**Instructions to follow:** Rewrite the rows from the line containing "This screenshot has height=771, width=861." through the line containing "tap(390, 282)", raising every coordinate in the answers by 68 and keeping the requests as they are.

Word and item position data
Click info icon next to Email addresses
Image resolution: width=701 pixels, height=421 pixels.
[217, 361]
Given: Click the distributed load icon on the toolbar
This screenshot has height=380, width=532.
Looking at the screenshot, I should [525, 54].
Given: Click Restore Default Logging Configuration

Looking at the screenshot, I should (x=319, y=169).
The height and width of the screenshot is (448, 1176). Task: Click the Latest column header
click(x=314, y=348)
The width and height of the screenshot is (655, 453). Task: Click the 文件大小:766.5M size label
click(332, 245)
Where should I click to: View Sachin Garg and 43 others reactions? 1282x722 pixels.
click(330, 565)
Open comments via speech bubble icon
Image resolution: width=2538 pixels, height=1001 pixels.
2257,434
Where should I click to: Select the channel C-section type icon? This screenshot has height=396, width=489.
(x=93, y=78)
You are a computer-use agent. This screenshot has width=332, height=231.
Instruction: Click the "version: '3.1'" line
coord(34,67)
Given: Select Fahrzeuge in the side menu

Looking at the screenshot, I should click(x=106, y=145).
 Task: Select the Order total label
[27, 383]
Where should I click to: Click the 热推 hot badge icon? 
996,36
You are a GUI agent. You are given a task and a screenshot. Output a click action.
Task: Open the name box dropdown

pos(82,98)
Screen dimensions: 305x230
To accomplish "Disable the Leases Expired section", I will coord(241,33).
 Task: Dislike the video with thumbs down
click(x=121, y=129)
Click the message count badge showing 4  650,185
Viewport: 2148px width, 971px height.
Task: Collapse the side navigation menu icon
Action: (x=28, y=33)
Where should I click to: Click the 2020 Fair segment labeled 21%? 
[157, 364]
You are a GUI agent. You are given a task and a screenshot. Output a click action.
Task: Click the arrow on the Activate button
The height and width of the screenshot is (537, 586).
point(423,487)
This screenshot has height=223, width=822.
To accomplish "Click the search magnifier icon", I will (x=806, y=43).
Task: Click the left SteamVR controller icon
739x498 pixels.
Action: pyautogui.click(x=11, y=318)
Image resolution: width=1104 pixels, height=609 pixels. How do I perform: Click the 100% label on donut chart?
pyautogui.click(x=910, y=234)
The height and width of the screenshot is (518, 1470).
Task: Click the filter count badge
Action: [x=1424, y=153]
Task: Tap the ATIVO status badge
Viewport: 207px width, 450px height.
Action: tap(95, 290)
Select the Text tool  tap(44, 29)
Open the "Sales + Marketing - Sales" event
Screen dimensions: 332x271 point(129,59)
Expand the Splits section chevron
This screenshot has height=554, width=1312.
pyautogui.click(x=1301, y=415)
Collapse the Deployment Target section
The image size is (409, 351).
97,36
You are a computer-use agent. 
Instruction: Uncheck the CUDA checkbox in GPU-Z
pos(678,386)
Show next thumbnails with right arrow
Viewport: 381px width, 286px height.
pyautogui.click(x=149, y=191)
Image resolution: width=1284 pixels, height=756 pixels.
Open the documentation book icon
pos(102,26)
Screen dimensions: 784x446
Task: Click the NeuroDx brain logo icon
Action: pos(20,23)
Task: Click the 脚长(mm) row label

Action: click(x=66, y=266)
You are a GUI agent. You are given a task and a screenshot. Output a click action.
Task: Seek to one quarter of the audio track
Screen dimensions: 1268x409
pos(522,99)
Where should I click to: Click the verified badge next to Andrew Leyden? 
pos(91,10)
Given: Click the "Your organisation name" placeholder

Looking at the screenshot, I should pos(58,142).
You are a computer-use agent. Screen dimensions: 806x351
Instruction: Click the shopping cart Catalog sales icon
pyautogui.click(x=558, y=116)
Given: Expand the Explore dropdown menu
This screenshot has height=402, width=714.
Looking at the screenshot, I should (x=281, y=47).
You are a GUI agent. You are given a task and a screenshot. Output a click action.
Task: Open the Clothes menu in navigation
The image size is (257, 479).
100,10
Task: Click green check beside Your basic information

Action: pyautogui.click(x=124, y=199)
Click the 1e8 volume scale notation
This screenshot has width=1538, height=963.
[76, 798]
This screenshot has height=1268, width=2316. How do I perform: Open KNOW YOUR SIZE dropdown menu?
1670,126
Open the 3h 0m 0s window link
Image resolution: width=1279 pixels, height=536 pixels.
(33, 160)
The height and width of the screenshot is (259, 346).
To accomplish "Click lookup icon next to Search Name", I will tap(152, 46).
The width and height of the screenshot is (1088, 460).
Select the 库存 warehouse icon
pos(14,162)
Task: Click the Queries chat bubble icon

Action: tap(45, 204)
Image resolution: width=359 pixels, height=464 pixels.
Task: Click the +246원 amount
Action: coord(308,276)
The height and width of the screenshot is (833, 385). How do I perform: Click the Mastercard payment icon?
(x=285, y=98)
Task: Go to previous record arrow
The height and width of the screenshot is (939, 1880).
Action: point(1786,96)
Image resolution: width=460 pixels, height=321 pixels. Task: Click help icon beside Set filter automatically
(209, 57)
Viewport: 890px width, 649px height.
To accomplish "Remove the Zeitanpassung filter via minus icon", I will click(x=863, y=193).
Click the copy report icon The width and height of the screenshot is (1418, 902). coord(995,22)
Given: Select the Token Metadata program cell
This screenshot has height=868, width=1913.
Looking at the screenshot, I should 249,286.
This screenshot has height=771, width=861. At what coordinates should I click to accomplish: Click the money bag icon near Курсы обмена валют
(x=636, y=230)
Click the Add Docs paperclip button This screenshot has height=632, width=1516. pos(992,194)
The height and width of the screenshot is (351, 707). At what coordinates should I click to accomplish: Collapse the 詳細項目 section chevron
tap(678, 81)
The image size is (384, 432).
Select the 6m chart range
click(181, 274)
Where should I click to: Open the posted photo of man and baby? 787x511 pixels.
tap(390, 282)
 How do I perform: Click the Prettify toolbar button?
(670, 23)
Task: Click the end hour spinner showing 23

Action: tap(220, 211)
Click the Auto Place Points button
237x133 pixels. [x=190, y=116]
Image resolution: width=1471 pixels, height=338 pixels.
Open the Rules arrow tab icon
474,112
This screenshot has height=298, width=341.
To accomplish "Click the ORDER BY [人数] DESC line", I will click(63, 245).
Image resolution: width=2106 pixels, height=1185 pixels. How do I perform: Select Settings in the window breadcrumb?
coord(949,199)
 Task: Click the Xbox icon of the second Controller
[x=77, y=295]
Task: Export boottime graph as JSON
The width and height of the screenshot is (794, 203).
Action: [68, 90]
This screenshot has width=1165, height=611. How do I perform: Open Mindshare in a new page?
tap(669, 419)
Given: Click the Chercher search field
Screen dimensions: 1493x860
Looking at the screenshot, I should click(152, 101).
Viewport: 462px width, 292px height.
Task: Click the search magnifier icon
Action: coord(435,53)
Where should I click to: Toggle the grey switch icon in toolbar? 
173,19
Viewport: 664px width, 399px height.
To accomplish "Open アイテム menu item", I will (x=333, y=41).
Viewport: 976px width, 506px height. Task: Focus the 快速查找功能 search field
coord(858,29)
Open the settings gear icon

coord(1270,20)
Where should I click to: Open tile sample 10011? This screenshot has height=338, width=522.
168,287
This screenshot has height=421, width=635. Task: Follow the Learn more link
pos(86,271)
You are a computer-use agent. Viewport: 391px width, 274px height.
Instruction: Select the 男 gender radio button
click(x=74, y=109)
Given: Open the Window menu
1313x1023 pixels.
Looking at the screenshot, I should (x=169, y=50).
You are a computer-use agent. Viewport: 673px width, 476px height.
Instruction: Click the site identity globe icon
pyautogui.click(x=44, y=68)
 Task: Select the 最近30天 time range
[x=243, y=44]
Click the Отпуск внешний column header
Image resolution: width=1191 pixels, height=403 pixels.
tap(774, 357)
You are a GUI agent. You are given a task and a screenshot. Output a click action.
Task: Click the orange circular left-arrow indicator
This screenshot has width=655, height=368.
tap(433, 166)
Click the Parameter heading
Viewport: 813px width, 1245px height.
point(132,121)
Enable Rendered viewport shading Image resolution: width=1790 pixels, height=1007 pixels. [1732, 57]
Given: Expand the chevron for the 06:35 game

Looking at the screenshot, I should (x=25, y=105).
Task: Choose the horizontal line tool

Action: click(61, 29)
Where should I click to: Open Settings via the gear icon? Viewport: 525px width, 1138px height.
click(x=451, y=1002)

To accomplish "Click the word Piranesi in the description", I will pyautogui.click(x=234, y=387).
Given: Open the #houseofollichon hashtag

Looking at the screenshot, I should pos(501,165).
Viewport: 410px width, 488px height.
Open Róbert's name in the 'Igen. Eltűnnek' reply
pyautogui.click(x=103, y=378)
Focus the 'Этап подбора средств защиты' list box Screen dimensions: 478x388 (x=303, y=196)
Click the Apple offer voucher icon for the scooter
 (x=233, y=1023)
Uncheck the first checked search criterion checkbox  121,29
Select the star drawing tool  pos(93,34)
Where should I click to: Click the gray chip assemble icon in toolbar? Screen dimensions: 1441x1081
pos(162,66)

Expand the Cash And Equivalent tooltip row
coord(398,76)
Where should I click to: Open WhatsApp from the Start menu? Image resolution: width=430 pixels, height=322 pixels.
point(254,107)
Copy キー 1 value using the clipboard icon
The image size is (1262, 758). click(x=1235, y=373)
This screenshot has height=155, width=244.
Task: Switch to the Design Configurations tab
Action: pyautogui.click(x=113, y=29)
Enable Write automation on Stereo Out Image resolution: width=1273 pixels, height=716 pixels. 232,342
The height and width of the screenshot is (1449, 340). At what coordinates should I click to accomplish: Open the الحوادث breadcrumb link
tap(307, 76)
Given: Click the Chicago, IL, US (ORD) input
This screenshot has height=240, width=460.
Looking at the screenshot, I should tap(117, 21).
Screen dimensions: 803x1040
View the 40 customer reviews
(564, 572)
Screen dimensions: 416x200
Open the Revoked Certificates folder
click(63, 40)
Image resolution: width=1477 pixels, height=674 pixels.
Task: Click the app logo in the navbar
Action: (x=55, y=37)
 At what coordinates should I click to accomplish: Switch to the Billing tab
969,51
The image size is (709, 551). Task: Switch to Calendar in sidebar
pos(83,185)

**Written solution:**
This screenshot has height=771, width=861. At what coordinates should I click to accomplish: Click the money bag icon near Курсы обмена валют
(x=704, y=298)
Click the Add Docs paperclip button This screenshot has height=632, width=1516. pos(1060,262)
The height and width of the screenshot is (351, 707). At what coordinates should I click to accomplish: Collapse the 詳細項目 section chevron
tap(746, 149)
The image size is (384, 432).
Select the 6m chart range
click(249, 342)
Where should I click to: Open the posted photo of man and baby? 787x511 pixels.
tap(458, 350)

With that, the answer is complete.